▶ [Task details]:
Will you swap "Instruction" for "Command" in the part of the records that opens with the line containing "The image size is (1118, 856)." and closes with the line containing "Open the Общество", then give back only those lines with nothing else changed?

▶ [Source data]:
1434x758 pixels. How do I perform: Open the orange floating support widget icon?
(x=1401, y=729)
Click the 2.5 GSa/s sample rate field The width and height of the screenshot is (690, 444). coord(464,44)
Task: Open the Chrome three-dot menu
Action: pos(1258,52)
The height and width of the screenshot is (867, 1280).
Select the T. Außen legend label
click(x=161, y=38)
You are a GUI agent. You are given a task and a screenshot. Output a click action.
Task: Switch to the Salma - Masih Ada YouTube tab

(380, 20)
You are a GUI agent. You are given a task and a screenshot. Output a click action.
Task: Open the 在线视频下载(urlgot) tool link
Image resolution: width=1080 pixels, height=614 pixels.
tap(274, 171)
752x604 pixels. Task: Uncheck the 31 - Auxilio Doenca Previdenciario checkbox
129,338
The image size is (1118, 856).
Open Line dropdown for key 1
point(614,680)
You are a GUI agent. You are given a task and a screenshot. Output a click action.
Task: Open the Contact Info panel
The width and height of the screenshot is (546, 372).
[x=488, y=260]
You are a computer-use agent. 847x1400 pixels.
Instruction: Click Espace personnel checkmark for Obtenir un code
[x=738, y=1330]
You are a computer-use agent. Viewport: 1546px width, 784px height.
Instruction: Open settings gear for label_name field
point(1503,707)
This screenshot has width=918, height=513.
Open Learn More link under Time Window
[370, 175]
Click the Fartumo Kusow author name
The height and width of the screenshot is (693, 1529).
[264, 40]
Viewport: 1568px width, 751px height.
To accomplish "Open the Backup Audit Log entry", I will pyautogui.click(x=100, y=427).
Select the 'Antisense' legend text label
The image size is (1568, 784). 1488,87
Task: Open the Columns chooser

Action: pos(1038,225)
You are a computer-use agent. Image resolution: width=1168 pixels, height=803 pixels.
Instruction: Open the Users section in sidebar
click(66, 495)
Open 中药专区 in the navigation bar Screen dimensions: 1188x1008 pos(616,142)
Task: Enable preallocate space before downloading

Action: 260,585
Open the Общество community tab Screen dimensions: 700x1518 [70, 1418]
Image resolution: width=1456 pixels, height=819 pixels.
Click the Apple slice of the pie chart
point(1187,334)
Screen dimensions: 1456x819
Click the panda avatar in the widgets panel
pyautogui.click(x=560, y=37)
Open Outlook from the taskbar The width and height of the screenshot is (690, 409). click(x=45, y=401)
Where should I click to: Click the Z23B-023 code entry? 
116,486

▶ [Task answer]:
The image size is (1118, 856).
Open Line dropdown for key 1
point(614,680)
You are a GUI agent. You are given a task and a screenshot. Output a click action.
Task: Open the Contact Info panel
The width and height of the screenshot is (546, 372).
[x=488, y=260]
You are a computer-use agent. 847x1400 pixels.
Command: Click Espace personnel checkmark for Obtenir un code
[x=738, y=1330]
You are a computer-use agent. Viewport: 1546px width, 784px height.
Command: Open settings gear for label_name field
point(1503,707)
This screenshot has width=918, height=513.
Open Learn More link under Time Window
[370, 175]
Click the Fartumo Kusow author name
The height and width of the screenshot is (693, 1529).
[264, 40]
Viewport: 1568px width, 751px height.
To accomplish "Open the Backup Audit Log entry", I will pyautogui.click(x=100, y=427).
Select the 'Antisense' legend text label
The image size is (1568, 784). 1488,87
Task: Open the Columns chooser

Action: pos(1038,225)
You are a computer-use agent. Image resolution: width=1168 pixels, height=803 pixels.
Command: Open the Users section in sidebar
click(66, 495)
Open 中药专区 in the navigation bar Screen dimensions: 1188x1008 pos(616,142)
Task: Enable preallocate space before downloading

Action: 260,585
Open the Общество community tab Screen dimensions: 700x1518 [70, 1418]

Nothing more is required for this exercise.